Melanoma is a deadly form of skin cancer, with incidence rates on the rise globally. New and effective treatments are needed to deal with the burden of the disease. Genetic tests are now being used by doctors to look for specific mutations that can be targeted for more personalized and effective treatment. Around half of melanoma patients have mutations in the BRAF gene, which can cause uncontrolled cell growth and division.
Over the last decade, targeting both BRAF mutations and MEK, two genes in the MAPK signaling pathway, has been a standard treatment for melanoma. This approach helps slow or stop cancer growth by targeting critical points in the pathway. However, around 50% of patients with BRAF mutations will relapse within a year due to the cancer developing resistance to the drugs. Understanding the mechanisms of drug resistance is crucial to finding new strategies to combat this problem.
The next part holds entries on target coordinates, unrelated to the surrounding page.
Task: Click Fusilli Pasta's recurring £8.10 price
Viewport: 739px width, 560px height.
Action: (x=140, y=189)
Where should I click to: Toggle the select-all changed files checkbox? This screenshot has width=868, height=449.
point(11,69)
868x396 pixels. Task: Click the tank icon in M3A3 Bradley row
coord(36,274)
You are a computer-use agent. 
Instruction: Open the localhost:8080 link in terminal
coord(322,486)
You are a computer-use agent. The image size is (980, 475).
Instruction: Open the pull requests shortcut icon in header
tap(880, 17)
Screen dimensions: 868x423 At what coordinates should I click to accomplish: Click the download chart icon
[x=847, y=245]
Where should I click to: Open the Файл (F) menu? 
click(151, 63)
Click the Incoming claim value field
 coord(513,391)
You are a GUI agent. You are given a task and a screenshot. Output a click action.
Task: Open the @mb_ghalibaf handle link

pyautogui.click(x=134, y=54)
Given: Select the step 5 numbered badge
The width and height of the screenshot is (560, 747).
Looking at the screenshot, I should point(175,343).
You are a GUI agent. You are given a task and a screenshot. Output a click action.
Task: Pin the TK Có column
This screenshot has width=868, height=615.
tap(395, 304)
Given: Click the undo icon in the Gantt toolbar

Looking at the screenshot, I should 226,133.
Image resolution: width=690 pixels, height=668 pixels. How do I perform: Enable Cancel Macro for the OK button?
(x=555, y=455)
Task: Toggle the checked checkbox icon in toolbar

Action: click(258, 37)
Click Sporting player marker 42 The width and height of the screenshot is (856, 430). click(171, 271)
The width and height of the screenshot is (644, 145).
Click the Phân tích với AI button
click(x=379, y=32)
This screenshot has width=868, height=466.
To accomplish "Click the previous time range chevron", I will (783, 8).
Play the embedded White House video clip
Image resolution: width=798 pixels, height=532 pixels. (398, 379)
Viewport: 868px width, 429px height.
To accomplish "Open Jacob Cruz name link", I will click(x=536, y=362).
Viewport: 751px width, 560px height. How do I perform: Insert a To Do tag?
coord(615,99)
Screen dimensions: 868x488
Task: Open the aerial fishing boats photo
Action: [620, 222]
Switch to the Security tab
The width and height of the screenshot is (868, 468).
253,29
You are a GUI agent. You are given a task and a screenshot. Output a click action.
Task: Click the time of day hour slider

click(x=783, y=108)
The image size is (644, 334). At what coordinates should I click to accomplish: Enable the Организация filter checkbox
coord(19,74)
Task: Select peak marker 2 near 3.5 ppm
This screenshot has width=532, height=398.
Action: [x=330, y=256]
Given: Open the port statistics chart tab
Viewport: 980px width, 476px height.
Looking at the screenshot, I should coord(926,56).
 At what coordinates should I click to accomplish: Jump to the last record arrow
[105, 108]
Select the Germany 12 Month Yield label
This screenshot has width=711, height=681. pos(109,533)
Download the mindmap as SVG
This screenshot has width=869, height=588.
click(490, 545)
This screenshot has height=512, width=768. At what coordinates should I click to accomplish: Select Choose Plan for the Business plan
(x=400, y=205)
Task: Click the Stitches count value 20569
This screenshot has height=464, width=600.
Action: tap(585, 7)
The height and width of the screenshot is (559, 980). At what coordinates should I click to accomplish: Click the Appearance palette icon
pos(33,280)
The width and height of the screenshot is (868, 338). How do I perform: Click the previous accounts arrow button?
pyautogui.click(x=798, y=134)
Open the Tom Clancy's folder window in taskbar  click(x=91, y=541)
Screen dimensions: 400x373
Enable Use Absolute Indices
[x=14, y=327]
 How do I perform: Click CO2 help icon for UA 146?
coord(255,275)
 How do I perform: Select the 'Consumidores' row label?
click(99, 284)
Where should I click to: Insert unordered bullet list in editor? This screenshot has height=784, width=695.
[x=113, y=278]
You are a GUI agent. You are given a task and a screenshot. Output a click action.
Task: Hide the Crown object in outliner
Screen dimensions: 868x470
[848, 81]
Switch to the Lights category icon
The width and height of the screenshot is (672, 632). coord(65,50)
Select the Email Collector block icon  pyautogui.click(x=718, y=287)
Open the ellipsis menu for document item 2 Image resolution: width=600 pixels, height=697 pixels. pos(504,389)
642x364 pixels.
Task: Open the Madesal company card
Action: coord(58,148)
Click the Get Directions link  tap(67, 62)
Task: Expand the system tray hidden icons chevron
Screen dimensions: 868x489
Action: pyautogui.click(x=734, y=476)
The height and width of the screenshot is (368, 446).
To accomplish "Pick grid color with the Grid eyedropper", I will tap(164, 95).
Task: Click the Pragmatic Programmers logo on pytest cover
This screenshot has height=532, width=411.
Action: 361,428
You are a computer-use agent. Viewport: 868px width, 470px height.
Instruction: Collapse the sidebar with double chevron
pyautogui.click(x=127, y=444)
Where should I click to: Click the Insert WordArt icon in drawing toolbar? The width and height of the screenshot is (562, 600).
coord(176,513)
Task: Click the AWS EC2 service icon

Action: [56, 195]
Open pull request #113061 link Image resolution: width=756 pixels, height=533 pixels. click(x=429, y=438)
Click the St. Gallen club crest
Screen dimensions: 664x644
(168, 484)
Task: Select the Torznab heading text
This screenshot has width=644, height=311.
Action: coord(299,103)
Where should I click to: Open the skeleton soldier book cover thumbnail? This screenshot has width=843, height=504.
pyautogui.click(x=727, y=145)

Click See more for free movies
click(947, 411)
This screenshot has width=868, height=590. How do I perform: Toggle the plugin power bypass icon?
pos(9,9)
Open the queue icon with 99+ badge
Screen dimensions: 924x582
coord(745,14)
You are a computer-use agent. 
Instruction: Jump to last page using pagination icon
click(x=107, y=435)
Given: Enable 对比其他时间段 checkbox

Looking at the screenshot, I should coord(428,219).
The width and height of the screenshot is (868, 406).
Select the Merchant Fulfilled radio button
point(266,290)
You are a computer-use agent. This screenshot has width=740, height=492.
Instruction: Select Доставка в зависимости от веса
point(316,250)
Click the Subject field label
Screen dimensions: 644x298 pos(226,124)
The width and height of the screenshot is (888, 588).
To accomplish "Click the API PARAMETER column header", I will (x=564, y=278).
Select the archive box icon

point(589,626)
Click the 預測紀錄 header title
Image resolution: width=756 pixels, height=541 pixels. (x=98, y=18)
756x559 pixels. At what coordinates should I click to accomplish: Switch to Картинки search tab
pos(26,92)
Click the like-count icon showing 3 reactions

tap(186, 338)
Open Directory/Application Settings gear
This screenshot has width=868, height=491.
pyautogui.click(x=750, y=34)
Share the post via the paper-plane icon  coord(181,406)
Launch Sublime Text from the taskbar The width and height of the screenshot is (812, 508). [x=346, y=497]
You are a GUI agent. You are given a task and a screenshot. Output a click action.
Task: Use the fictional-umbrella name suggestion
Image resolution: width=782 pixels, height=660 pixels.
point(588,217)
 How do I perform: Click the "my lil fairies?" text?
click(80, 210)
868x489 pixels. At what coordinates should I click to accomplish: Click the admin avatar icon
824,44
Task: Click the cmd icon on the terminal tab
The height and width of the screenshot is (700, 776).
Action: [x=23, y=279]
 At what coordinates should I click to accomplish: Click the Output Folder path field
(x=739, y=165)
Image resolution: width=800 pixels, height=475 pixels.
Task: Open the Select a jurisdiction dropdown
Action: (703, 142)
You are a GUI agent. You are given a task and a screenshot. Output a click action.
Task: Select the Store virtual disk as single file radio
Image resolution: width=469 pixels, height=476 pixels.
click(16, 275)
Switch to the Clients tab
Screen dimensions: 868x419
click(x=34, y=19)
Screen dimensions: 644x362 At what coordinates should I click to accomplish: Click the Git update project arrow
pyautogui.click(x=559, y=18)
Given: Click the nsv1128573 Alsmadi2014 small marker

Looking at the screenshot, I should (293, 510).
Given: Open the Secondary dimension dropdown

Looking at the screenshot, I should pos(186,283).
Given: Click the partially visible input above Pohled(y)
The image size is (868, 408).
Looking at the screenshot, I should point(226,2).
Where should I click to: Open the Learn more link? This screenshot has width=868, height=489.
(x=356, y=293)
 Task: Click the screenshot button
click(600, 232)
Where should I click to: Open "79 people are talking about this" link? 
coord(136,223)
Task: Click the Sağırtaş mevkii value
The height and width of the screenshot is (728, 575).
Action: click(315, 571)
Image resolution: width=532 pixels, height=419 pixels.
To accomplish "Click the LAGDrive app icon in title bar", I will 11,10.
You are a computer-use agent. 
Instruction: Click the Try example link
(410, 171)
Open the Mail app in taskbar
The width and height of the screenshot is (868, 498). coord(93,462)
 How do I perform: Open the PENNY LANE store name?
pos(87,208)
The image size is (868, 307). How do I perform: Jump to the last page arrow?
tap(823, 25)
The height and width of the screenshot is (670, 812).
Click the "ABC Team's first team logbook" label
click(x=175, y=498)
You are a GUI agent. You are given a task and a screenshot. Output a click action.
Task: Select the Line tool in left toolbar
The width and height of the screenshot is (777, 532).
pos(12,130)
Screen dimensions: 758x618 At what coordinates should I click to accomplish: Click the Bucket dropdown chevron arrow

A recent study published in Cell Reports has identified one way in which cancer cells develop resistance to targeted therapy. The study found that melanomas can ‘break’ parts of their BRAF gene, leading to the creation of alternative forms of the protein that are less affected by BRAF inhibitors. This allows the cancer to reactivate the MAPK pathway and render the drugs less effective. The discovery of this mechanism provides new insights into drug resistance in melanoma.
Researchers found evidence of genomic deletions in melanomas that had not been treated, suggesting that the cancer can naturally develop resistance mechanisms on its own. Targeting these early resistance mechanisms through genetic testing before treatment could improve the efficacy of therapies. The study also revealed that genomic deletions may be a more widespread mechanism of resistance in various types of cancer, suggesting potential new targets for therapy development.
The findings could lead to the development of new therapies that target altBRAFs more effectively, improving outcomes for patients with BRAF mutations. Clinical trials with second-generation RAF inhibitors, with a broader spectrum of action, may be expanded to include melanoma patients with normal functioning BRAF genes. This approach could benefit a broader population of patients with different types of cancer expressing altBRAFs.
The research, led by Dr. Francisco Aya Moreno and Professor Juan Valcarcel, highlights the potential of combining clinical insight with scientific investigation to improve cancer therapies. By understanding how melanomas develop resistance and identifying new targets for therapy, researchers hope to make progress in the fight against cancer. The study was a collaborative effort involving researchers from the Centre for Genomic Regulation, IDIBAPS, and IRB Barcelona.